• INFORMATION GIVEN:

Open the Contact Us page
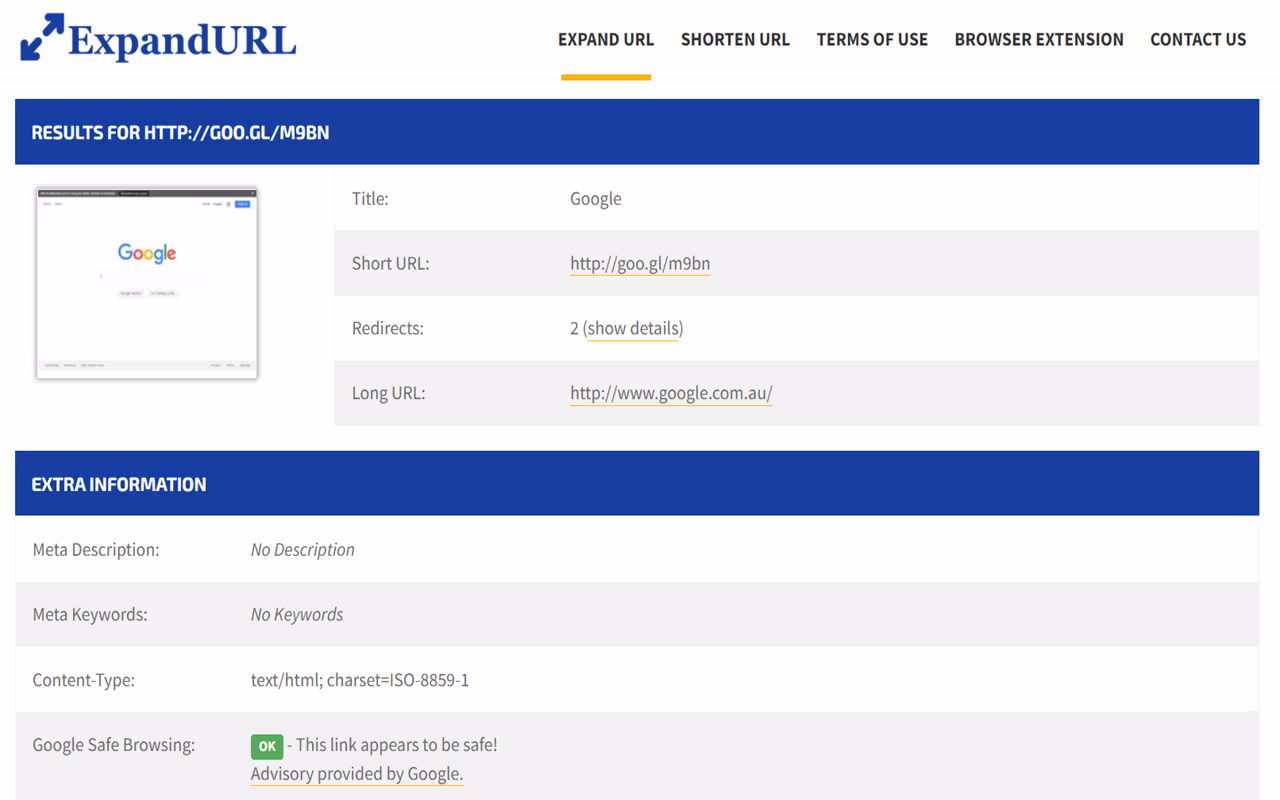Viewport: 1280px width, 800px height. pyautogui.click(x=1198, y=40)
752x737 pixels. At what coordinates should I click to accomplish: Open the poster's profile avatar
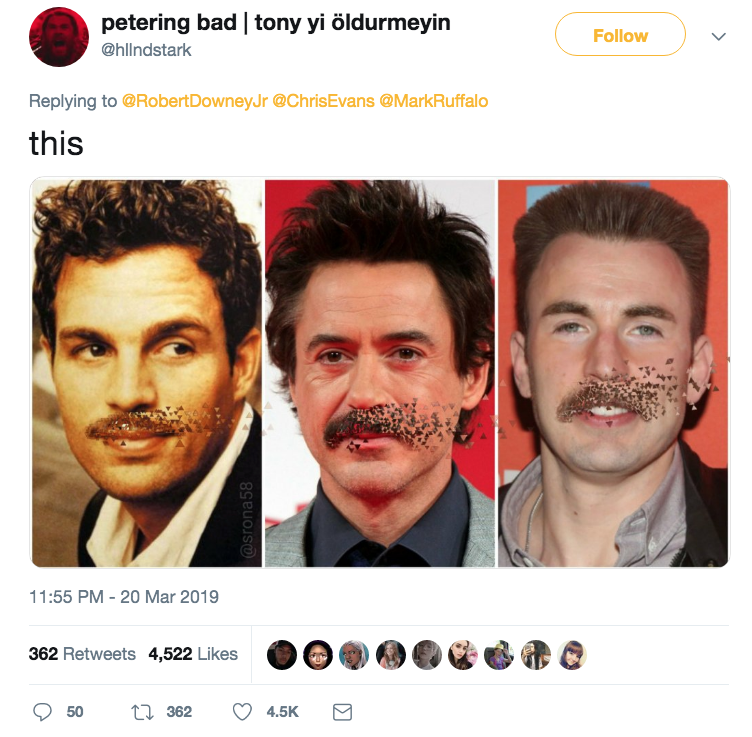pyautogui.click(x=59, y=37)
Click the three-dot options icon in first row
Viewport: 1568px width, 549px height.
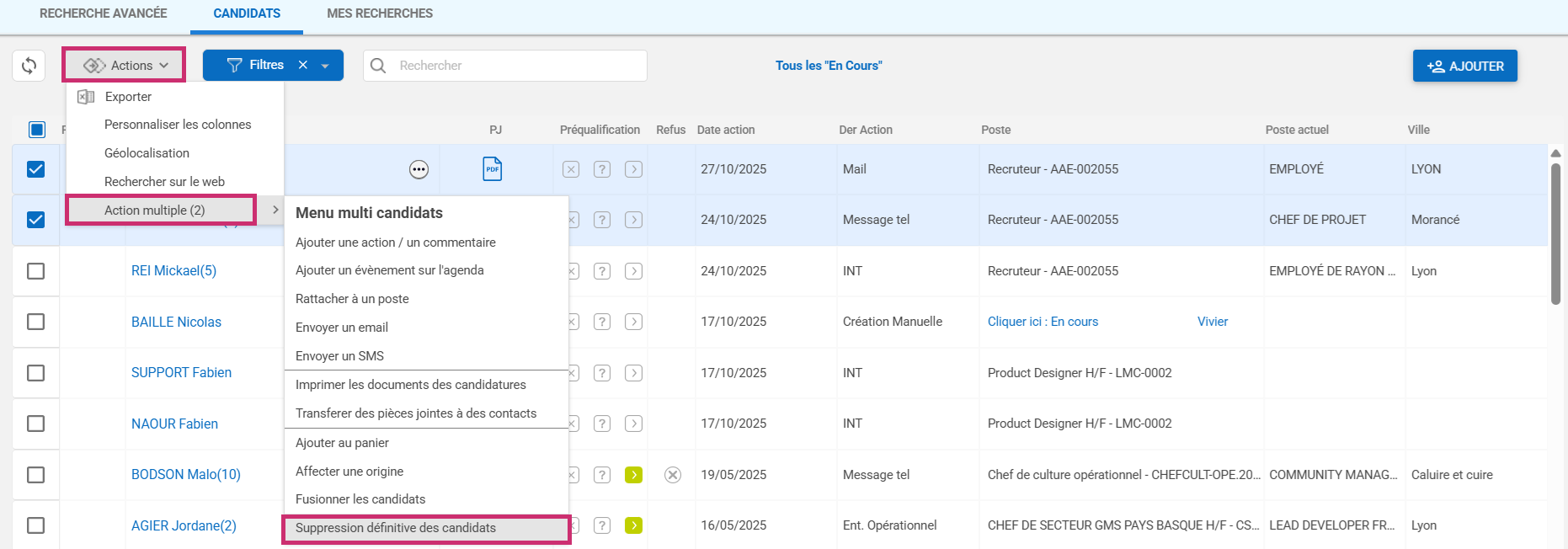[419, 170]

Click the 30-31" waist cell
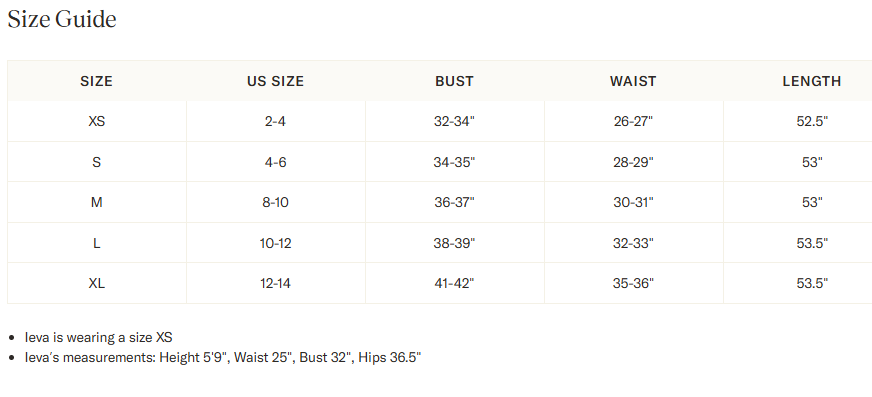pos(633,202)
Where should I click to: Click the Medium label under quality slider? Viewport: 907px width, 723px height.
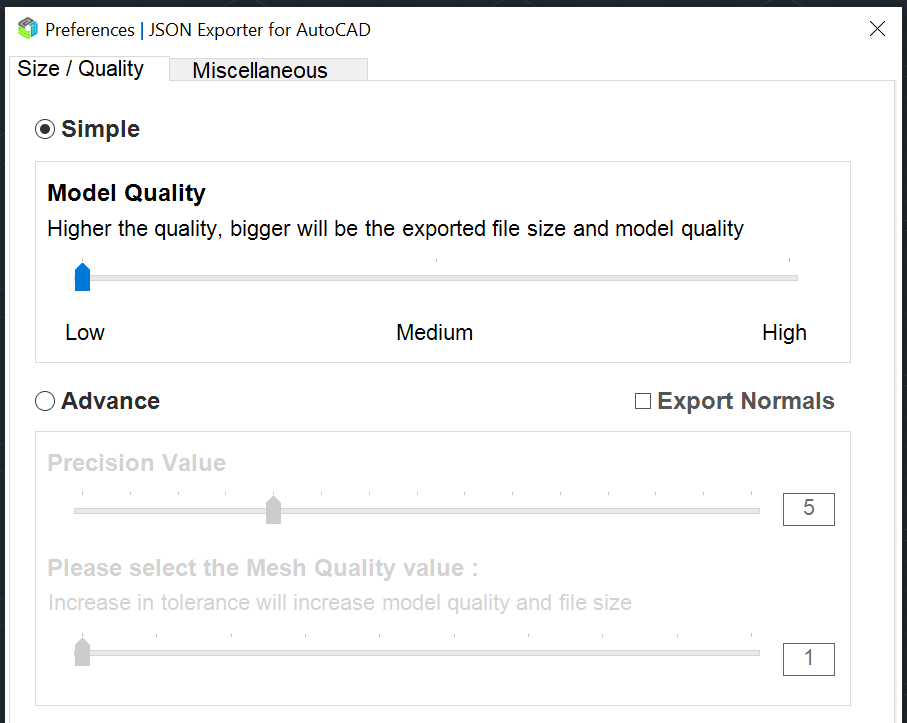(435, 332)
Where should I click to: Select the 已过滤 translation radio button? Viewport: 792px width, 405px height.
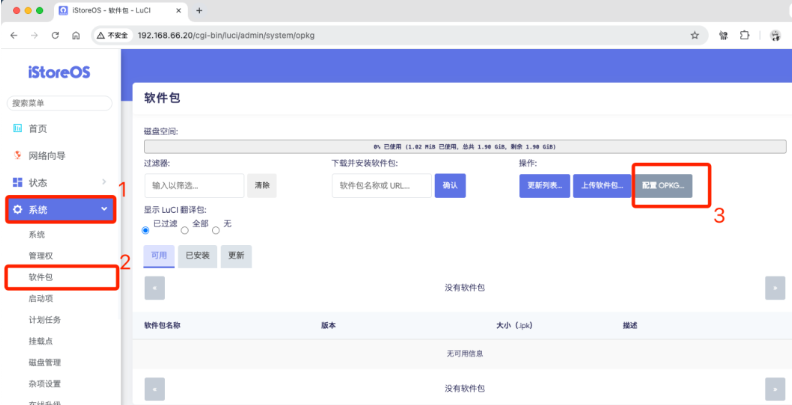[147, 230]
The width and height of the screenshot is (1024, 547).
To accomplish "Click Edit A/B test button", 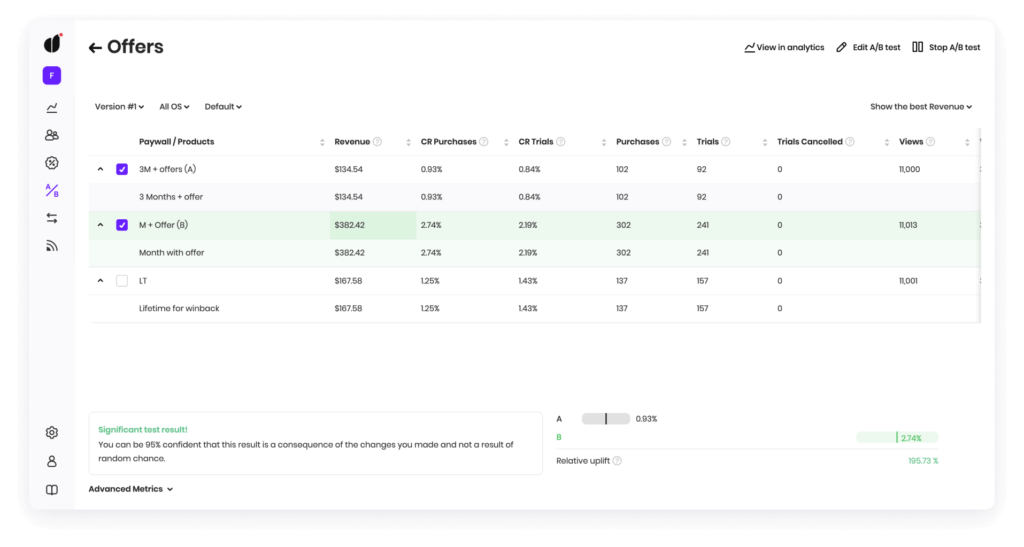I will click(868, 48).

--

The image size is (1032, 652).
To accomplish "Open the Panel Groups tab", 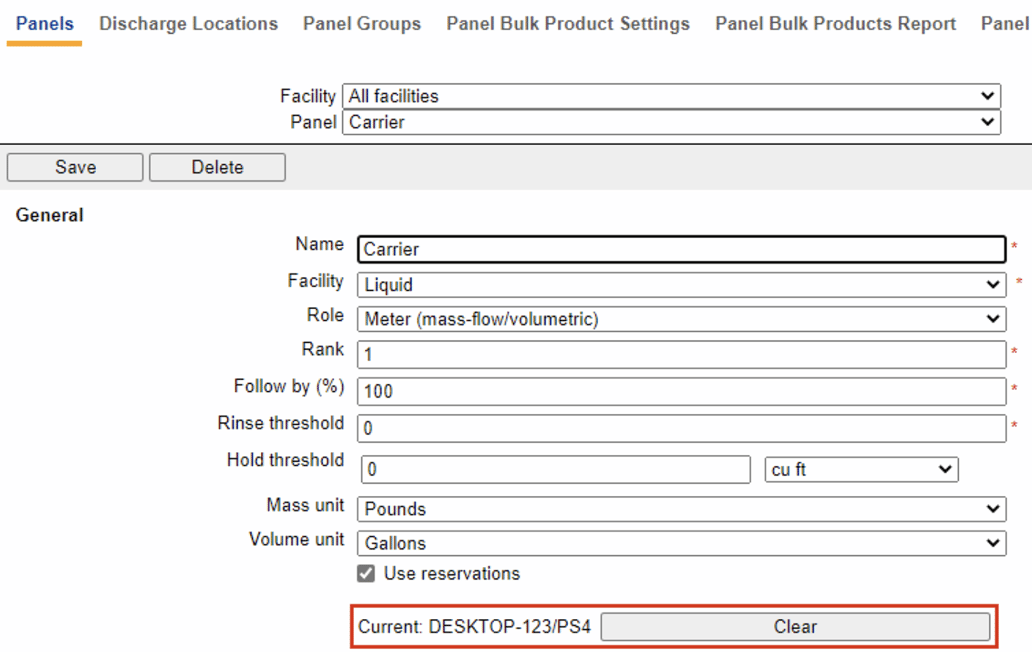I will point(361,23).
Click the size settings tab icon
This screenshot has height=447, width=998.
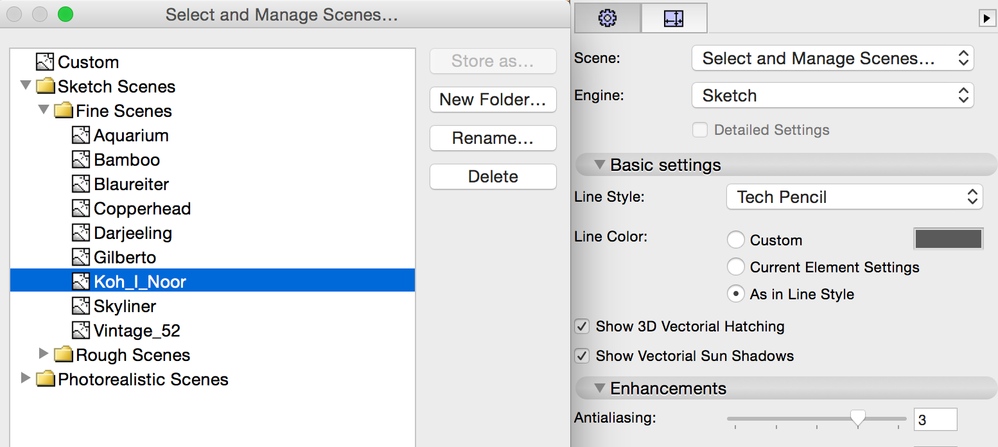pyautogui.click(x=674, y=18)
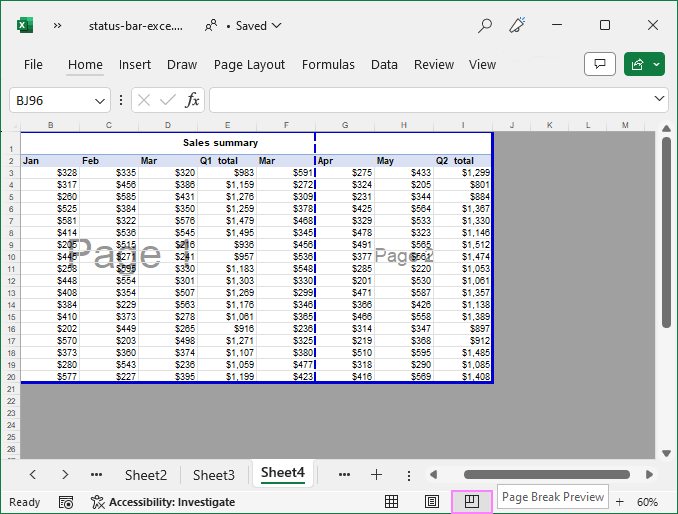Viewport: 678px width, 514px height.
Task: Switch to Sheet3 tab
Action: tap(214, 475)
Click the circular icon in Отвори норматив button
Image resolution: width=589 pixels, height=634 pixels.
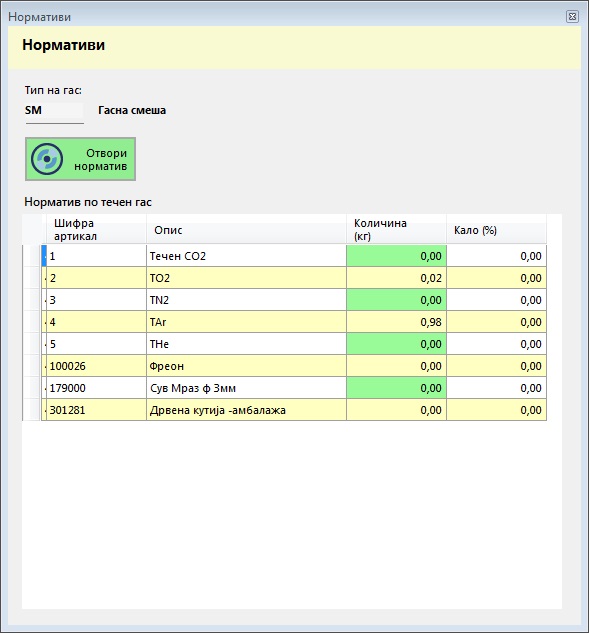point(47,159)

• WORK ITEM:
Copy exactly the lines of the listing above between the one holding "Open the Contact Us page" and the one holding "Click the three-dot options icon in first row", inclusive; omit all pictures.

• TASK OUTPUT:
Open the Contact Us page
Viewport: 1280px width, 800px height. pyautogui.click(x=1198, y=40)
752x737 pixels. At what coordinates should I click to accomplish: Open the poster's profile avatar
pyautogui.click(x=59, y=37)
Click the three-dot options icon in first row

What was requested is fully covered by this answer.